• [WORK TO DO]: Convert the records, everything from the line containing "Open Fitted Sleeveless" down to the line containing "This screenshot has height=546, width=873.", into a Markdown table with the columns Row and Line, leaving out blank lines.

[Records for locating words and elements]

•••

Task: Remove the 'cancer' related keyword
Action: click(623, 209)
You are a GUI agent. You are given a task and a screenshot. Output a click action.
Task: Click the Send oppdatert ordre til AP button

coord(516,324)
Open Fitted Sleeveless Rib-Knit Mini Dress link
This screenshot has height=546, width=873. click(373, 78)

•••

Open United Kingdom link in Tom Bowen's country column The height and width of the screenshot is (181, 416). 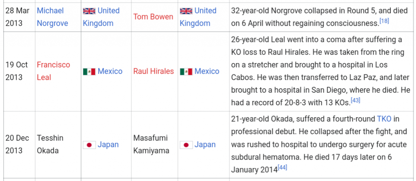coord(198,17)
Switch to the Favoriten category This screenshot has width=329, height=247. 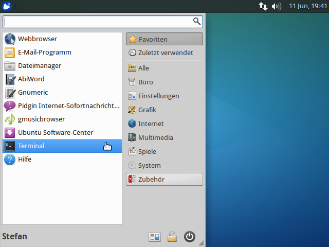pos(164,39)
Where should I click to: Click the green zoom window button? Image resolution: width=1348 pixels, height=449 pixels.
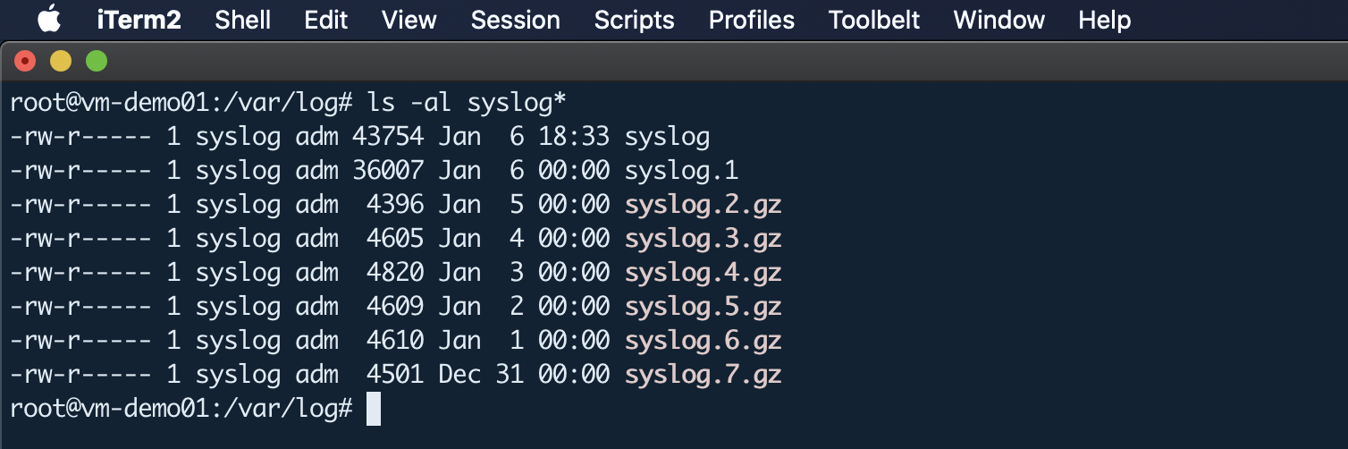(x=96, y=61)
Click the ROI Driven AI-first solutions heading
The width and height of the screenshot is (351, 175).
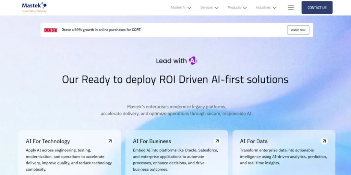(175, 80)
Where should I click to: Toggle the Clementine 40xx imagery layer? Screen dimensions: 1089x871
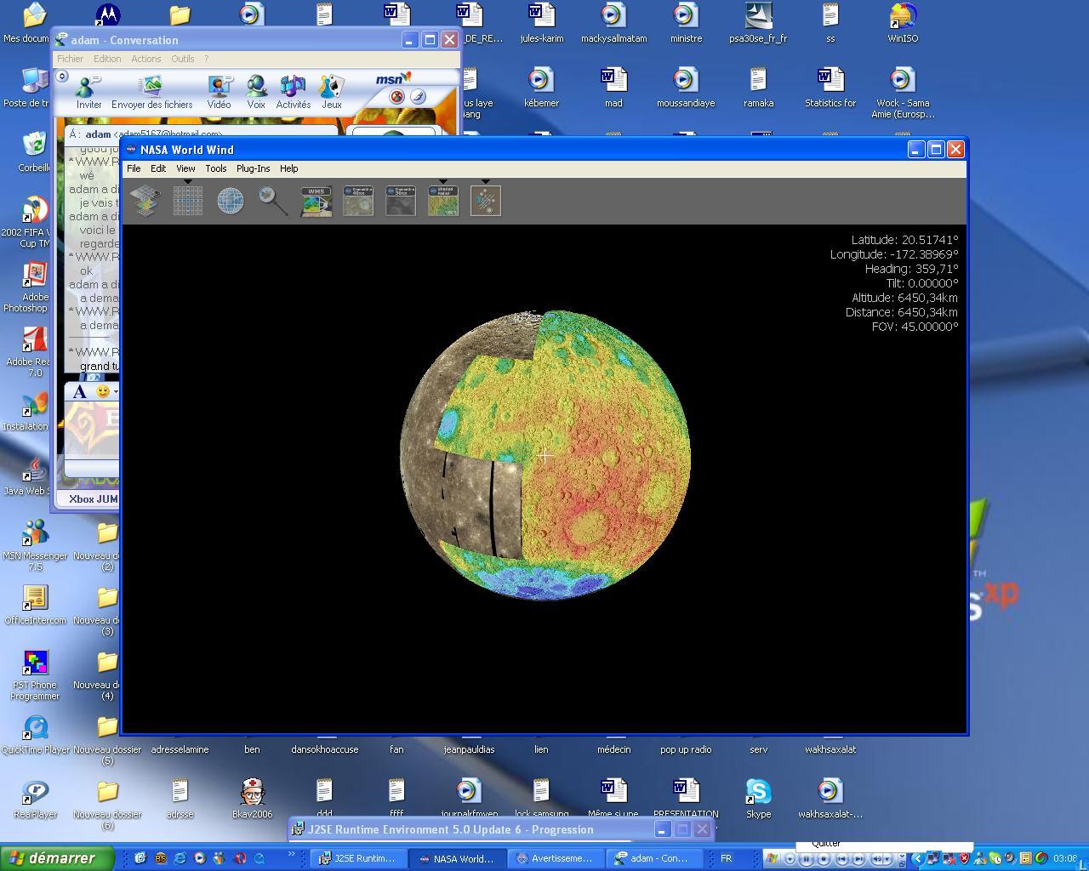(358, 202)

•••

• [EXERCISE ANSWER]:
| Row | Line |
|---|---|
| 1 | Open Fitted Sleeveless Rib-Knit Mini Dress link |
| 2 | This screenshot has height=546, width=873. click(373, 78) |